So my last five tips on writing were rather well received. I thought Id do another round. I just completed my rough draft for the first book in the Hoqikep Trilogy. The Bone Path was started Halloween night and finished up yesterday, the 20th. I logged about 95k words in about seven weeks, so all you NaNoWriMos can eat yer hearts out. But despair not, because Im here to offer tips on how to successfully complete a writing project.
You will NEVER find time. Not ever, ever, ever, EVER. You MAKE time to write or you do not write. Period. People who write get to call themselves writers, and credible writers really, actually do have completed stuff in their portfolio. Just like artists trying to make it professionally have completed, polished stuff. I cant tell you the number of people Ive met who whinge and whine about Oh, Id have the next Harry Potter if I could just find time. That is the blatting of an undisciplined wimp, and I dont really have the patience for it. Stephen King says find a place that has a door you can close, because it helps you focus and tells the rest of the world to leave you alone. Considering the number of times I was interrupted by my mom with chores as a teenage writer, I sure wish Id had a place like that. I can guarantee you that no book, anywhere, was completed in a cozy forest nook where baskets of Smores were delivered quietly on the doorstep, while kind but firm overseers coaxed every word gently from the writers mind. Just ask J. K. Rowling.

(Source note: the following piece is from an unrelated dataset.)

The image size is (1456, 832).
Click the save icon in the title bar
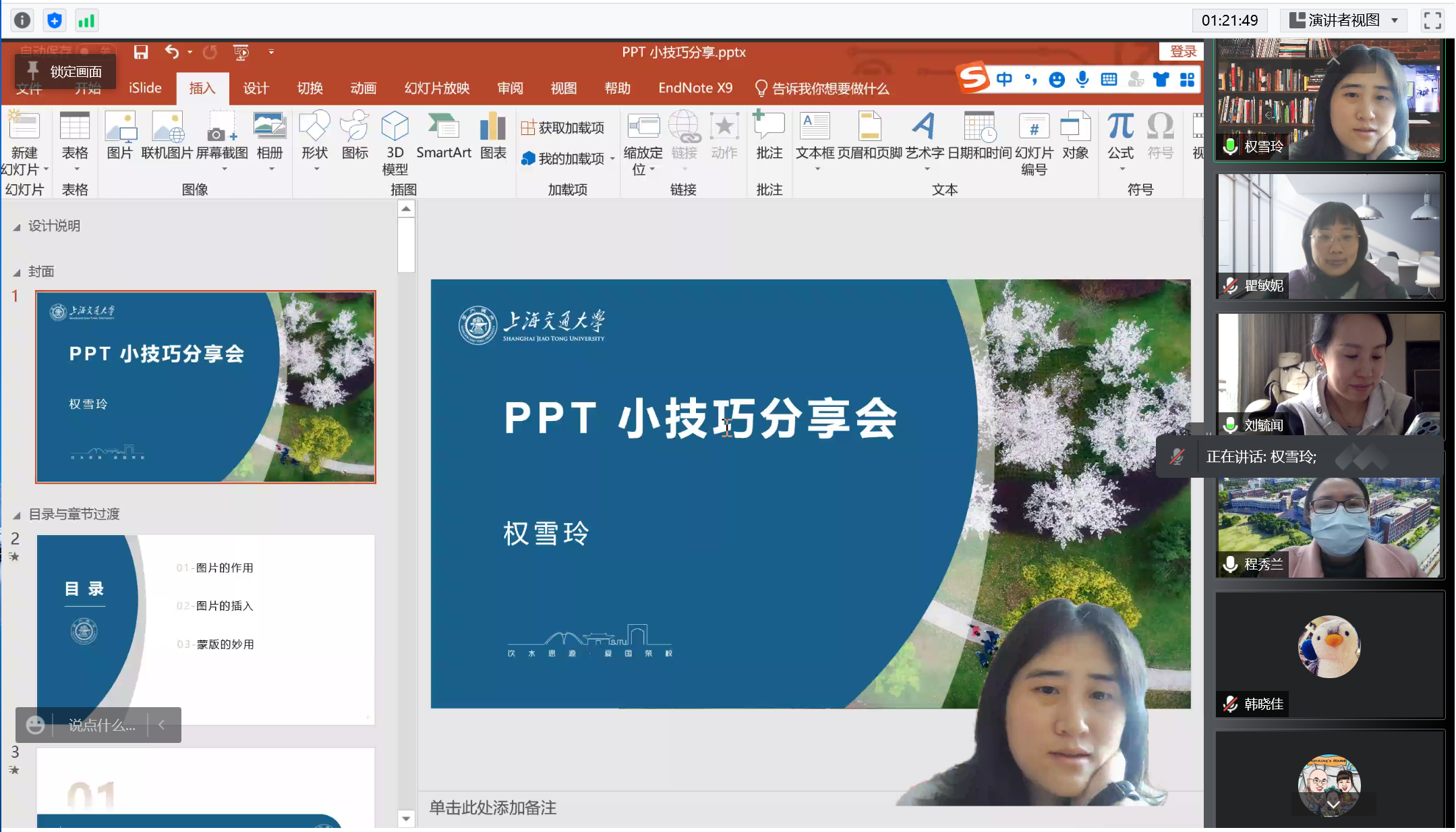(x=140, y=52)
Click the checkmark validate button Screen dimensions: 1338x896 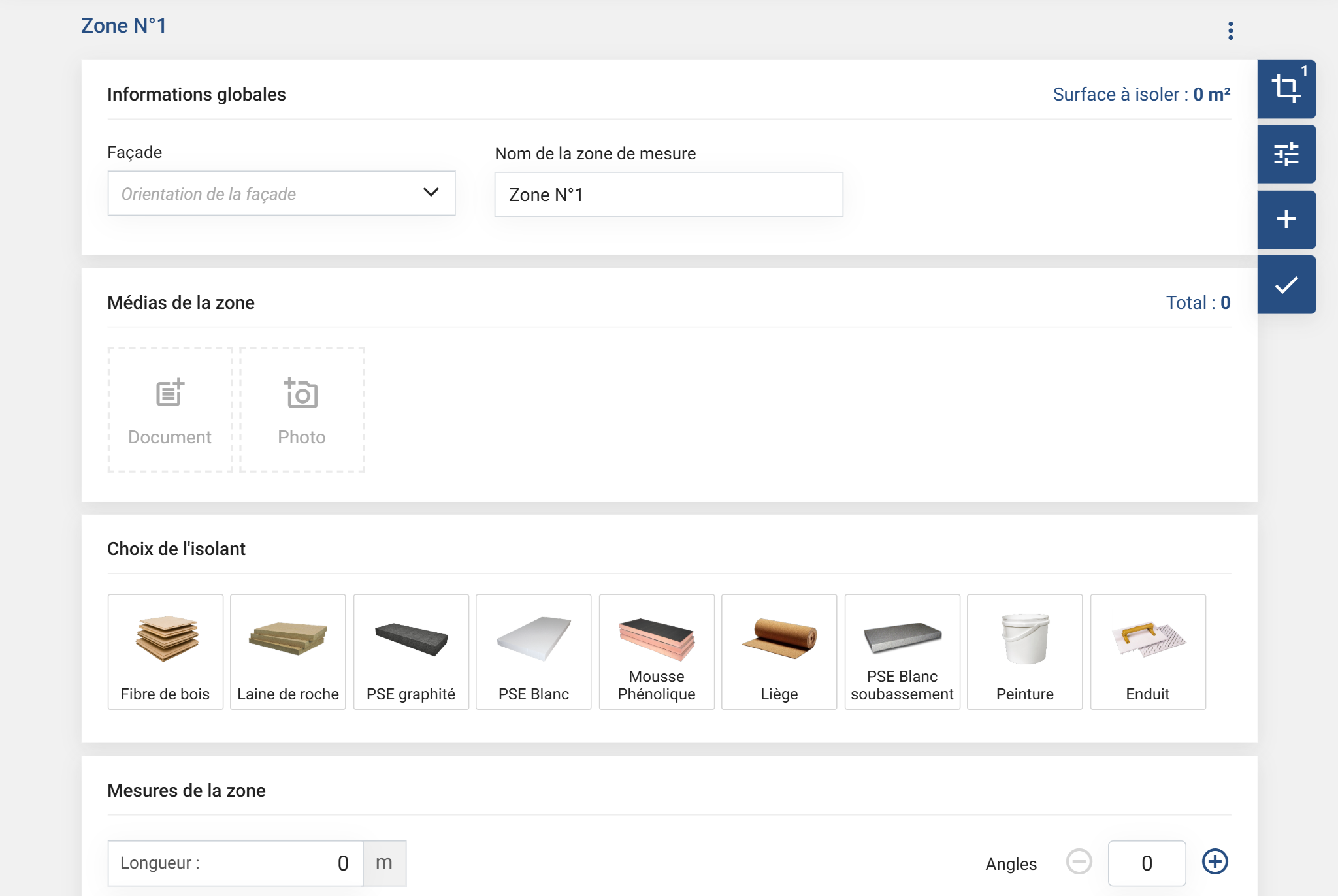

Try to write at the same time each day. I think everyone has their ideal times of day to write. I am a night owl, so most of the time, I feel the urge to write anywhere between 6PM and 9PM. I cant operate when I have things to do, so the evening is the best time for me, when everything is out of the way. I swear I can have writer's block up until that time, and then I sit down and start going. Writing around the same time helps to develop the habit. Im not saying ascribe to the exact time every day and then feel guilty when youre five minutes late; I mean just attempt to sit down close to the slot and see what happens. When I am working on a project, what I call novel mode I will feel a ping in the back of my head when its time, like a dog that knows he gets a treat the same time every night. When Im out of novel mode, I will still feel this ping from time to time, and when I feel it once too often without getting it out of my system, I get cranky. Usually short stories fill the gap between projects; Im still plugging away at winning Writers of the Future.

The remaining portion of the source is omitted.